Five+ years ago I made spreadsheet (unfortunately lost when I switched computers) that tried to model how much a private worker would have to save to match a typical public employee pension. Which typically provide 2%*final salary*years of service. Most allow retirement at 55 with modest reduction in benefits and plenty allow retirement at 62 will full benefits.
The inputs were
Real returns I used 4-6% same as you
Percentage of salary saved
Annual real wage increases
Number of years working
Number of years in retirement.

The output was the years of final salary saved. So if you got 25x of salary then you could say withdrawal 4% or alternative take that lump sum and buy an annuity making it an fair comparison to a pension.

In your first post you talked about a 40 year retirement, which I don't think you meant if you are taking about working until 65. If you figure a person first starts earning real money after age 22 (obviously some folks start making good money before then and fair number after that age). Then you have ~55-56 years of working+retirement the shorter the retirement the less you have to save.

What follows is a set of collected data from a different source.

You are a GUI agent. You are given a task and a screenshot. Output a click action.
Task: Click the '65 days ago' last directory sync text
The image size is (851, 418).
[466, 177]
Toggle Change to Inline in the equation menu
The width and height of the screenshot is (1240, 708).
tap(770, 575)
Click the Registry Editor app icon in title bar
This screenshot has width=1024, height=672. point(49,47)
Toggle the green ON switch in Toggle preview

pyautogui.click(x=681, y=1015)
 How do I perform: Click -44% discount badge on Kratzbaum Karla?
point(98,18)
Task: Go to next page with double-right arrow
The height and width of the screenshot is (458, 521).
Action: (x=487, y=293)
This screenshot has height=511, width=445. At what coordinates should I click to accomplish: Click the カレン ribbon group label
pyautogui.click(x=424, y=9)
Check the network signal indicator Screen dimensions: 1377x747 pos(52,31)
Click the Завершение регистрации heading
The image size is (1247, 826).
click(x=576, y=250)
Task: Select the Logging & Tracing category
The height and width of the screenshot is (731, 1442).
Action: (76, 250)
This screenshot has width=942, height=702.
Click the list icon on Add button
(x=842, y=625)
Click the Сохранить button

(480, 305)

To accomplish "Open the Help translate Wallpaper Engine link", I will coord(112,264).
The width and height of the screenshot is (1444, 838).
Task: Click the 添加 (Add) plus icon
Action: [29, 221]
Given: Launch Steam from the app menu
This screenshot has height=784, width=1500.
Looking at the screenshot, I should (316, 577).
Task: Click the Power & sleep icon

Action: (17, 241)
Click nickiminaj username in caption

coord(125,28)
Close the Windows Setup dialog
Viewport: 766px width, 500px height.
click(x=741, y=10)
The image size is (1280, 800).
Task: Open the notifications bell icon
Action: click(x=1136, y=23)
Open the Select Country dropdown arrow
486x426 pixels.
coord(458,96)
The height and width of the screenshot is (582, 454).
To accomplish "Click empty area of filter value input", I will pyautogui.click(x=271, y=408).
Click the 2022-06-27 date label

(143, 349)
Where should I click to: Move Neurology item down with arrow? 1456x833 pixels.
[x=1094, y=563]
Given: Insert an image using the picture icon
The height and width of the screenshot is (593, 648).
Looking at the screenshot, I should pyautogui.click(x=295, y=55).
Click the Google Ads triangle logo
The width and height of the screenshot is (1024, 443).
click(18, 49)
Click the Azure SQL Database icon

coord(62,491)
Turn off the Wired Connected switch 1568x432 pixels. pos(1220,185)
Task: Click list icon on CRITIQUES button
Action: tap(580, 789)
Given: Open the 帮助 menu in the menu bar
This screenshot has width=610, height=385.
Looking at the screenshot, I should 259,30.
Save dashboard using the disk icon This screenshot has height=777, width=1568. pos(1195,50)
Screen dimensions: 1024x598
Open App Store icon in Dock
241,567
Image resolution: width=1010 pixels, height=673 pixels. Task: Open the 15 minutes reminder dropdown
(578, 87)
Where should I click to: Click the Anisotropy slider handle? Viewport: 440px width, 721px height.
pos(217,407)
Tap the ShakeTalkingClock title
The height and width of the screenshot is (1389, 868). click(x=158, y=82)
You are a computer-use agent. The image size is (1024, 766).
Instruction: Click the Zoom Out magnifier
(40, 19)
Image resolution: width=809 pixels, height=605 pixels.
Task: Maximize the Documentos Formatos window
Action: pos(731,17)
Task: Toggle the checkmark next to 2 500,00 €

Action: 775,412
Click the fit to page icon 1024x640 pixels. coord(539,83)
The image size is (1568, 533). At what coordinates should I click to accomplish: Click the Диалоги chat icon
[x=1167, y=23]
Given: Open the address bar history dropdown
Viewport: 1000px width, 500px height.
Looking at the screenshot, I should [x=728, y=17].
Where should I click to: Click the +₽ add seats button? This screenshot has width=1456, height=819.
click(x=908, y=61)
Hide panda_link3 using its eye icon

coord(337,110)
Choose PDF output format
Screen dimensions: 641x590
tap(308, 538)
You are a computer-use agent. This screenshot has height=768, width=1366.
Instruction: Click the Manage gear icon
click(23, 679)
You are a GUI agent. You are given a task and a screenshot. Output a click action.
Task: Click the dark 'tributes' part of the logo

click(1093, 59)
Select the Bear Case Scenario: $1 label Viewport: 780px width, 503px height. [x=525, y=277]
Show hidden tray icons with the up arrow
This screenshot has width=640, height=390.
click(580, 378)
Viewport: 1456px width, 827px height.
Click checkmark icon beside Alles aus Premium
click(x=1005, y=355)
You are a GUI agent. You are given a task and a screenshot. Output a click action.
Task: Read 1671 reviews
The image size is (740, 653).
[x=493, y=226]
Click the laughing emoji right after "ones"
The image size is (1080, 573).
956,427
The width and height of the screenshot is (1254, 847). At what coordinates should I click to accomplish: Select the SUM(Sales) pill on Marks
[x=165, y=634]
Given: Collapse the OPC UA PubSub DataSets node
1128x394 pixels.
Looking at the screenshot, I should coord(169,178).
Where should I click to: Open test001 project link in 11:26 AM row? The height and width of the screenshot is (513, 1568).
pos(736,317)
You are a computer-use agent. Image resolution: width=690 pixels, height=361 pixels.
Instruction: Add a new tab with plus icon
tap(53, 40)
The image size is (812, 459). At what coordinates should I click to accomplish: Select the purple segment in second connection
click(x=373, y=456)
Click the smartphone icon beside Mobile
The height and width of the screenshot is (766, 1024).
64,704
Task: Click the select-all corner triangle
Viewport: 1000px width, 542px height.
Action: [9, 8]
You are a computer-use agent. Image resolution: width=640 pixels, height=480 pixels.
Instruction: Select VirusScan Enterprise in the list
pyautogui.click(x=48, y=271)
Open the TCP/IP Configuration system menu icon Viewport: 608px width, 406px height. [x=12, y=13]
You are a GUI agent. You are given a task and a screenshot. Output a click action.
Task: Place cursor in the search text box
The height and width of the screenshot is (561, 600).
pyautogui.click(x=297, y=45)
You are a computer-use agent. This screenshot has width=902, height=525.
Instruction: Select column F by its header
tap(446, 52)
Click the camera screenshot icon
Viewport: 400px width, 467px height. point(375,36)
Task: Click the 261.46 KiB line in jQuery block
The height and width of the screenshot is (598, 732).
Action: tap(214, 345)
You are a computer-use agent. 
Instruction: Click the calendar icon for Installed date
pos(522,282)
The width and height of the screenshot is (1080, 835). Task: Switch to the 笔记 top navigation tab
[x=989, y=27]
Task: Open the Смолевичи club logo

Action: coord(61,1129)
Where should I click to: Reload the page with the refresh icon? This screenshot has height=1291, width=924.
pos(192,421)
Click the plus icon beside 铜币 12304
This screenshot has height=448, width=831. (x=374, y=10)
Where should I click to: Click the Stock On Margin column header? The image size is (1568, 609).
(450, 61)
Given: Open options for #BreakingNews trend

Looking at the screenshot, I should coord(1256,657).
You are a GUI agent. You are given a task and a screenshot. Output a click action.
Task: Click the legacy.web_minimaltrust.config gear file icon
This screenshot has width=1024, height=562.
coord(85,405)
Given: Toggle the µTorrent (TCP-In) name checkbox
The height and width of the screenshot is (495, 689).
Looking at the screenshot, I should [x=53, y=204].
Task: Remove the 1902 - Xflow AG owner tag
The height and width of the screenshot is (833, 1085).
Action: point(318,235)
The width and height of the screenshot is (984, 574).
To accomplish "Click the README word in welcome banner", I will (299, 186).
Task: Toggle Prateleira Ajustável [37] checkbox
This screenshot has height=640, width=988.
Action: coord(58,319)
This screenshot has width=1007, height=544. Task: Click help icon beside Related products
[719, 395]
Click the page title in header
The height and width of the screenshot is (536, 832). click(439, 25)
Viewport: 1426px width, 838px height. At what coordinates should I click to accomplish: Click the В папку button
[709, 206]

But the key thing I believe you are missing in your calculations is wage growth which makes a huge difference. For example starting teacher salaries are in the low 30s in most places, but by the end of their career many teachers are making near 100K. So for most professions there is at least 2x and more often 3x range in real dollars from your starting salary and the final one. This works out to annual 2-3% increase in real wage growth, now the recession has certainly slowed this but it is traditional that people get merit/experience raise.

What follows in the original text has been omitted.